Repeat the entries that appear below, exactly as they are given.

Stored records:
┌──

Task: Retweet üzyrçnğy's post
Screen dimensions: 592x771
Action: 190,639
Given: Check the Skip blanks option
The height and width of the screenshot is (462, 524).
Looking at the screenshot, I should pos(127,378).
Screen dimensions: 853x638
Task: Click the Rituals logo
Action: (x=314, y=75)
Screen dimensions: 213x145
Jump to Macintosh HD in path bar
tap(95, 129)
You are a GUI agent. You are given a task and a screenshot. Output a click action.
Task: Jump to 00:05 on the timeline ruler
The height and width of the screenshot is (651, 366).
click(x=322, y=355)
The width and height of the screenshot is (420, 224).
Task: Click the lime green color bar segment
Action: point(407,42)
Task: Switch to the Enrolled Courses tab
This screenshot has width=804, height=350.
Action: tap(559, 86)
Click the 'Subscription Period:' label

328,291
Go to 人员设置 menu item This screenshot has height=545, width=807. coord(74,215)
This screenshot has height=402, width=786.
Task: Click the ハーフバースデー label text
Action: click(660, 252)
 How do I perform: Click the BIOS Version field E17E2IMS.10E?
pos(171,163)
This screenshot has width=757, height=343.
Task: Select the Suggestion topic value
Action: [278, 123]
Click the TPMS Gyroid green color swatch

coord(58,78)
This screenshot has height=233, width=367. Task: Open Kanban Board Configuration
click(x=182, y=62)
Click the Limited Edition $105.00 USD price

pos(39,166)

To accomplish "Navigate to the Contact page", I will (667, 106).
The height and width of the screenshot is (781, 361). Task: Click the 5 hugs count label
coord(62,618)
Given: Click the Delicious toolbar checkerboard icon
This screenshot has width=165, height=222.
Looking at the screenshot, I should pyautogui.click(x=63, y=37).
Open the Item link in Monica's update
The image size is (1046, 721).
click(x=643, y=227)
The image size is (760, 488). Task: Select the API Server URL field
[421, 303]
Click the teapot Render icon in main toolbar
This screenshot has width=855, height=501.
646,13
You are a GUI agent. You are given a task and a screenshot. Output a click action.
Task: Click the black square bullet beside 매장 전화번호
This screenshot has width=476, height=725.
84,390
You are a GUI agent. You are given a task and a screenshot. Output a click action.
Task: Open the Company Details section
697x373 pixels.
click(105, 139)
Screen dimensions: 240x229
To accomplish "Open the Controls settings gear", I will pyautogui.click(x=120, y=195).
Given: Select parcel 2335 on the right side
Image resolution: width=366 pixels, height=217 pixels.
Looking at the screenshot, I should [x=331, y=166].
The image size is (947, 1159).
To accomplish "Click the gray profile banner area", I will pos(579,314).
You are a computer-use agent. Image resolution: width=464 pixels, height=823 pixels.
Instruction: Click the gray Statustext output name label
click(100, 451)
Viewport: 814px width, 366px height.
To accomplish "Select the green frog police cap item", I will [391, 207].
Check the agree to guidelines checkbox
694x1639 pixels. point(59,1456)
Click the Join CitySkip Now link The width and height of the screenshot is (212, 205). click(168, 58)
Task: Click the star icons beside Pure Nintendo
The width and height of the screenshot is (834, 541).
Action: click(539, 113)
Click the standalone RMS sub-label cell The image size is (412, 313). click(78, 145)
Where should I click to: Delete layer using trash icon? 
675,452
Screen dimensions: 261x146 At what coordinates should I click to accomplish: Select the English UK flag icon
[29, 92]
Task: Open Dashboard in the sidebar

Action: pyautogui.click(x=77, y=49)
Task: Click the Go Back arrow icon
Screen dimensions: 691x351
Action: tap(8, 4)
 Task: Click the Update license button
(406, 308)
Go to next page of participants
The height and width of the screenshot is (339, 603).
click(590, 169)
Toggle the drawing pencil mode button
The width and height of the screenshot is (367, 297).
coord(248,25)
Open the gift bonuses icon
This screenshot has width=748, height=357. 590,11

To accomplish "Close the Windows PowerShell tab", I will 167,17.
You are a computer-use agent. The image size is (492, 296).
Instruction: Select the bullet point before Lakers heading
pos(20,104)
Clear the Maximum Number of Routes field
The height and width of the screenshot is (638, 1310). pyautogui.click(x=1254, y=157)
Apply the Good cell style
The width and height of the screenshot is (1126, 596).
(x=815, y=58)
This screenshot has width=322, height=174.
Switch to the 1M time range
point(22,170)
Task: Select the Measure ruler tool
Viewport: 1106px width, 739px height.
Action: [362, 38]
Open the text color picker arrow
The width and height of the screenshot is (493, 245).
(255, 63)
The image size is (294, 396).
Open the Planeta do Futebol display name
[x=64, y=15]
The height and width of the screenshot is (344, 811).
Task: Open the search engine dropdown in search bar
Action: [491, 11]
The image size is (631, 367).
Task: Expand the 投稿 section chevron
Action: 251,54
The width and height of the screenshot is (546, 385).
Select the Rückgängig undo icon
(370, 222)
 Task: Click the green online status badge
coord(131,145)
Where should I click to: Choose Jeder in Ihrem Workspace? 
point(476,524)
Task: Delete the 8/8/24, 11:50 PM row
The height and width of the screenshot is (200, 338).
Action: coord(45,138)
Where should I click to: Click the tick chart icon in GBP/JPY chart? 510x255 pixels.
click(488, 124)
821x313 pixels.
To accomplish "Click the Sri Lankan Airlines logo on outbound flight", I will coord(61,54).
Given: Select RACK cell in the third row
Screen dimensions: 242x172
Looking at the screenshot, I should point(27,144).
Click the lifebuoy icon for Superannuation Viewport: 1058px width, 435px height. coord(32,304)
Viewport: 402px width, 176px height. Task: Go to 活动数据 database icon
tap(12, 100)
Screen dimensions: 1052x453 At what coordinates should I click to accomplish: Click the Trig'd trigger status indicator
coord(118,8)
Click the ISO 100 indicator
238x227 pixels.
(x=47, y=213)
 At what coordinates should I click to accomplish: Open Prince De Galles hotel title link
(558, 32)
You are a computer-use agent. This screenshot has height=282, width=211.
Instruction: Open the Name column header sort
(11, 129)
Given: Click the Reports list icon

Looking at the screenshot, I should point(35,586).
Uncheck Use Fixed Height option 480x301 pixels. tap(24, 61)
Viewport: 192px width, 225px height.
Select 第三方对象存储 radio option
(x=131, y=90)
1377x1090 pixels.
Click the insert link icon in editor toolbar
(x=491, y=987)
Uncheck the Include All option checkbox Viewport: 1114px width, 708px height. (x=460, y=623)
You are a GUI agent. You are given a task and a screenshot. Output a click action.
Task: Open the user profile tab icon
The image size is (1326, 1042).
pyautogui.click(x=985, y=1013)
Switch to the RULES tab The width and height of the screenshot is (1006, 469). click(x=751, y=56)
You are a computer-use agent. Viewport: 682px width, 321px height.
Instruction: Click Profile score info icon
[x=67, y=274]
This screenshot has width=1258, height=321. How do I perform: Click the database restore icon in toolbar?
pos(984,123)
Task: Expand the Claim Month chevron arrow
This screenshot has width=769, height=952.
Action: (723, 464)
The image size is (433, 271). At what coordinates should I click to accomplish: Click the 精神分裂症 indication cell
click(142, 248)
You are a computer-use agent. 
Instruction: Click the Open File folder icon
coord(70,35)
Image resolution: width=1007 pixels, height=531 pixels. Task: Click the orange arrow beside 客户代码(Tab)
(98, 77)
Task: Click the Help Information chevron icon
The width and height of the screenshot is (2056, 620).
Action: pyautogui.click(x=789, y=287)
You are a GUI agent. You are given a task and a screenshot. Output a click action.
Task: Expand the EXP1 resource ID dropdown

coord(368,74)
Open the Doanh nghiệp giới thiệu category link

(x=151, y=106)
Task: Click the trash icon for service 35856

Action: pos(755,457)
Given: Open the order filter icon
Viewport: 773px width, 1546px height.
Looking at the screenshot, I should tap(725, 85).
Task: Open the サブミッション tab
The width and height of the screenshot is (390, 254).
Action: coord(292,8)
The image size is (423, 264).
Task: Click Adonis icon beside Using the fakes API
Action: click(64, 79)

└──

■ Answer below:
Task: Retweet üzyrçnğy's post
Screen dimensions: 592x771
Action: 190,639
Given: Check the Skip blanks option
The height and width of the screenshot is (462, 524).
Looking at the screenshot, I should pos(127,378).
Screen dimensions: 853x638
Task: Click the Rituals logo
Action: (x=314, y=75)
Screen dimensions: 213x145
Jump to Macintosh HD in path bar
tap(95, 129)
You are a GUI agent. You are given a task and a screenshot. Output a click action.
Task: Jump to 00:05 on the timeline ruler
The height and width of the screenshot is (651, 366).
click(x=322, y=355)
The width and height of the screenshot is (420, 224).
Task: Click the lime green color bar segment
Action: point(407,42)
Task: Switch to the Enrolled Courses tab
This screenshot has width=804, height=350.
Action: tap(559, 86)
Click the 'Subscription Period:' label

328,291
Go to 人员设置 menu item This screenshot has height=545, width=807. coord(74,215)
This screenshot has height=402, width=786.
Task: Click the ハーフバースデー label text
Action: click(660, 252)
 How do I perform: Click the BIOS Version field E17E2IMS.10E?
pos(171,163)
This screenshot has width=757, height=343.
Task: Select the Suggestion topic value
Action: [278, 123]
Click the TPMS Gyroid green color swatch

coord(58,78)
This screenshot has height=233, width=367. Task: Open Kanban Board Configuration
click(x=182, y=62)
Click the Limited Edition $105.00 USD price

pos(39,166)

To accomplish "Navigate to the Contact page", I will (667, 106).
The height and width of the screenshot is (781, 361). Task: Click the 5 hugs count label
coord(62,618)
Given: Click the Delicious toolbar checkerboard icon
This screenshot has width=165, height=222.
Looking at the screenshot, I should pyautogui.click(x=63, y=37).
Open the Item link in Monica's update
The image size is (1046, 721).
click(x=643, y=227)
The image size is (760, 488). Task: Select the API Server URL field
[421, 303]
Click the teapot Render icon in main toolbar
This screenshot has width=855, height=501.
646,13
You are a GUI agent. You are given a task and a screenshot. Output a click action.
Task: Click the black square bullet beside 매장 전화번호
This screenshot has width=476, height=725.
84,390
You are a GUI agent. You are given a task and a screenshot. Output a click action.
Task: Open the Company Details section
697x373 pixels.
click(105, 139)
Screen dimensions: 240x229
To accomplish "Open the Controls settings gear", I will pyautogui.click(x=120, y=195).
Given: Select parcel 2335 on the right side
Image resolution: width=366 pixels, height=217 pixels.
Looking at the screenshot, I should [x=331, y=166].
The image size is (947, 1159).
To accomplish "Click the gray profile banner area", I will pos(579,314).
You are a computer-use agent. Image resolution: width=464 pixels, height=823 pixels.
Instruction: Click the gray Statustext output name label
click(100, 451)
Viewport: 814px width, 366px height.
To accomplish "Select the green frog police cap item", I will [391, 207].
Check the agree to guidelines checkbox
694x1639 pixels. point(59,1456)
Click the Join CitySkip Now link The width and height of the screenshot is (212, 205). click(168, 58)
Task: Click the star icons beside Pure Nintendo
The width and height of the screenshot is (834, 541).
Action: click(539, 113)
Click the standalone RMS sub-label cell The image size is (412, 313). click(78, 145)
Where should I click to: Delete layer using trash icon? 
675,452
Screen dimensions: 261x146 At what coordinates should I click to accomplish: Select the English UK flag icon
[29, 92]
Task: Open Dashboard in the sidebar

Action: pyautogui.click(x=77, y=49)
Task: Click the Go Back arrow icon
Screen dimensions: 691x351
Action: tap(8, 4)
 Task: Click the Update license button
(406, 308)
Go to next page of participants
The height and width of the screenshot is (339, 603).
click(590, 169)
Toggle the drawing pencil mode button
The width and height of the screenshot is (367, 297).
coord(248,25)
Open the gift bonuses icon
This screenshot has width=748, height=357. 590,11

To accomplish "Close the Windows PowerShell tab", I will 167,17.
You are a computer-use agent. The image size is (492, 296).
Instruction: Select the bullet point before Lakers heading
pos(20,104)
Clear the Maximum Number of Routes field
The height and width of the screenshot is (638, 1310). pyautogui.click(x=1254, y=157)
Apply the Good cell style
The width and height of the screenshot is (1126, 596).
(x=815, y=58)
This screenshot has width=322, height=174.
Switch to the 1M time range
point(22,170)
Task: Select the Measure ruler tool
Viewport: 1106px width, 739px height.
Action: [362, 38]
Open the text color picker arrow
The width and height of the screenshot is (493, 245).
(255, 63)
The image size is (294, 396).
Open the Planeta do Futebol display name
[x=64, y=15]
The height and width of the screenshot is (344, 811).
Task: Open the search engine dropdown in search bar
Action: [491, 11]
The image size is (631, 367).
Task: Expand the 投稿 section chevron
Action: 251,54
The width and height of the screenshot is (546, 385).
Select the Rückgängig undo icon
(370, 222)
 Task: Click the green online status badge
coord(131,145)
Where should I click to: Choose Jeder in Ihrem Workspace? 
point(476,524)
Task: Delete the 8/8/24, 11:50 PM row
The height and width of the screenshot is (200, 338).
Action: coord(45,138)
Where should I click to: Click the tick chart icon in GBP/JPY chart? 510x255 pixels.
click(488, 124)
821x313 pixels.
To accomplish "Click the Sri Lankan Airlines logo on outbound flight", I will coord(61,54).
Given: Select RACK cell in the third row
Screen dimensions: 242x172
Looking at the screenshot, I should point(27,144).
Click the lifebuoy icon for Superannuation Viewport: 1058px width, 435px height. coord(32,304)
Viewport: 402px width, 176px height. Task: Go to 活动数据 database icon
tap(12, 100)
Screen dimensions: 1052x453 At what coordinates should I click to accomplish: Click the Trig'd trigger status indicator
coord(118,8)
Click the ISO 100 indicator
238x227 pixels.
(x=47, y=213)
 At what coordinates should I click to accomplish: Open Prince De Galles hotel title link
(558, 32)
You are a computer-use agent. This screenshot has height=282, width=211.
Instruction: Open the Name column header sort
(11, 129)
Given: Click the Reports list icon

Looking at the screenshot, I should point(35,586).
Uncheck Use Fixed Height option 480x301 pixels. tap(24, 61)
Viewport: 192px width, 225px height.
Select 第三方对象存储 radio option
(x=131, y=90)
1377x1090 pixels.
Click the insert link icon in editor toolbar
(x=491, y=987)
Uncheck the Include All option checkbox Viewport: 1114px width, 708px height. (x=460, y=623)
You are a GUI agent. You are given a task and a screenshot. Output a click action.
Task: Open the user profile tab icon
The image size is (1326, 1042).
pyautogui.click(x=985, y=1013)
Switch to the RULES tab The width and height of the screenshot is (1006, 469). click(x=751, y=56)
You are a computer-use agent. Viewport: 682px width, 321px height.
Instruction: Click Profile score info icon
[x=67, y=274]
This screenshot has width=1258, height=321. How do I perform: Click the database restore icon in toolbar?
pos(984,123)
Task: Expand the Claim Month chevron arrow
This screenshot has width=769, height=952.
Action: (723, 464)
The image size is (433, 271). At what coordinates should I click to accomplish: Click the 精神分裂症 indication cell
click(142, 248)
You are a computer-use agent. 
Instruction: Click the Open File folder icon
coord(70,35)
Image resolution: width=1007 pixels, height=531 pixels. Task: Click the orange arrow beside 客户代码(Tab)
(98, 77)
Task: Click the Help Information chevron icon
The width and height of the screenshot is (2056, 620).
Action: pyautogui.click(x=789, y=287)
You are a GUI agent. You are given a task and a screenshot. Output a click action.
Task: Expand the EXP1 resource ID dropdown

coord(368,74)
Open the Doanh nghiệp giới thiệu category link

(x=151, y=106)
Task: Click the trash icon for service 35856

Action: pos(755,457)
Given: Open the order filter icon
Viewport: 773px width, 1546px height.
Looking at the screenshot, I should tap(725, 85).
Task: Open the サブミッション tab
The width and height of the screenshot is (390, 254).
Action: coord(292,8)
The image size is (423, 264).
Task: Click Adonis icon beside Using the fakes API
Action: click(64, 79)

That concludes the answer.